The CNBC report included an interesting quote from Dr. Maria Van Kerkhove, who oversees WHO’s emerging diseases and zoonosis unit, suggesting global contact tracers were not seeing asymptomatic spread:
“We have a number of reports from countries who are doing very detailed contact tracing,” she said. “They’re following asymptomatic cases. They’re following contacts. And they’re not finding secondary transmission onward. It’s very rare.”
Van Kerkhove also noted that while asymptomatic and pre-symptomatic transmission could possibly happen, they were rare.
On top of being the only broadcast network reporter to cover the WHO’s new revelation, Llamas also covered new evidence that suggested that China was dealing with the virus as early as October of last year.
After pointing out that recently released satellite photos showed as much as a 90 percent increase in Wuhan hospital parking, Llamas noted: “Researchers say they can't prove this increased activity is due to COVID-19, but they also found internet searches in Wuhan for the terms ‘Diarrhea’ and ‘Cough’ spiking in October, two symptoms of the coronavirus.”

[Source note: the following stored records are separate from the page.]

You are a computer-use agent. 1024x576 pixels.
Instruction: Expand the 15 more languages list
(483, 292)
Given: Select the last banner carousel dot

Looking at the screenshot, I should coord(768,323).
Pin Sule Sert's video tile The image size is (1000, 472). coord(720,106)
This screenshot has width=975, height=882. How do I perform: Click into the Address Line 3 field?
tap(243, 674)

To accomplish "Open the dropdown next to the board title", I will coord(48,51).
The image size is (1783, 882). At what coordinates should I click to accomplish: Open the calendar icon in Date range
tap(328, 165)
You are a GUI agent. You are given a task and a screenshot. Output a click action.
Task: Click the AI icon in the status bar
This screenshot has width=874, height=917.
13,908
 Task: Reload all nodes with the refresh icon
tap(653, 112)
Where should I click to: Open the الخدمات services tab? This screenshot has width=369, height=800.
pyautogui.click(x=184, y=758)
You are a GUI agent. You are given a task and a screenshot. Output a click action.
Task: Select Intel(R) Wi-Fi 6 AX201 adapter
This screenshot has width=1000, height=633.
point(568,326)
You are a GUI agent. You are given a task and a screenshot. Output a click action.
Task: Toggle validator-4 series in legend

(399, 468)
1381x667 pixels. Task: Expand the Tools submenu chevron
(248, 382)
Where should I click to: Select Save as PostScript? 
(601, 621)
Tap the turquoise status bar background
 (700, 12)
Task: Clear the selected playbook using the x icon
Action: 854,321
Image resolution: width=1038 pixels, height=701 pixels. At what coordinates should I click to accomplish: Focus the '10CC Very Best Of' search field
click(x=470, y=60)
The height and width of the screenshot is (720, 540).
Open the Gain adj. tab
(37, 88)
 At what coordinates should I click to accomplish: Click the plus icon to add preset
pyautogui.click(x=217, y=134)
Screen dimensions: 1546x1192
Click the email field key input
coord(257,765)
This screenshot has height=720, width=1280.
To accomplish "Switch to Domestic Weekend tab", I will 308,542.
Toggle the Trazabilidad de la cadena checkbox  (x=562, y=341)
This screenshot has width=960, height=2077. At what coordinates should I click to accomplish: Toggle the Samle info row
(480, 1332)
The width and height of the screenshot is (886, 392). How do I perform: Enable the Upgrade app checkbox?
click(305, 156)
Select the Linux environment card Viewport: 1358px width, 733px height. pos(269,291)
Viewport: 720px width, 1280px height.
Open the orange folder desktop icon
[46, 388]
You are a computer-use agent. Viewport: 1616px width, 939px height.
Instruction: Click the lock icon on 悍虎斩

The transcript is below, click "expand" to read:
ABC’s World News Tonight
June 8, 2020
6:44:29 p.m. Eastern
DAVID MUIR: And tonight here, an investigation now revealing that the virus may have struck China months before they let on. Tonight, right here, you will see the satellite images, you’ll also see what the people of China were searching for online as early as October. Here's Tom llamas.
[Cuts to video]
TOM LLAMAS: Tonight, signs the threat from coronavirus is not over. Cases on the rise in 20 states. 1,500 new cases, a record, reported in Arizona on Friday, two weeks after reopening. Texas open for more than a month, seeing a steep increase in new patient admissions. Now, nearly 2,000 hospitalized. Deaths in this country now surpassing 110,000. Kaiser Health News and The Guardian reporting nearly 600 of the victims were U.S. health care workers.
And now, new evidence the virus may have been sweeping through Wuhan nearly three months before Chinese health officials told the world. These satellite photos show various Wuhan hospitals from October. Those red dots, cars packing the parking lots. This is Hubei Women and Children Hospital in October 2018. 393 cars. A year later, 714.
Satellite photos, mirror images, October 2018, October 2019 and you see the number of cars skyrocket.
JOHN BROWNSTEIN (Harvard Medical School/Boston’s Children’s Hospital): So, much greater and greater than any other sort of time period we had looked at.
LLAMAS: At Tongji Medical Center, 112 cars in 2018 compared to 214 a year later, a 90 percent increase.
BROWNSTEIN: More cars to a hospital, the hospital's busier. Likely because maybe something's happening in the community, an infection is growing and people have to see a doctor.
LLAMAS: Researchers say they can't prove this increased activity is due to COVID-19, but they also found internet searches in Wuhan for the terms "Diarrhea" and "Cough" spiking in October, two symptoms of the coronavirus.
ABC spoke with multiple infectious disease experts who told us there is almost always a delay in identifying and then reporting an outbreak. China has adamantly maintained they reported the outbreak in a timely fashion.
[Cuts back to live]
And tonight, new, important guidance from the WHO they're now saying it is rare for asymptomatic patients carrying COVID-19 to spread the deadly disease. They say the focus should be on people showing symptoms, to quarantine them, and isolate their contacts. David?
MUIR: Tom Llamas with us live in New York tonight. Tom, thank you.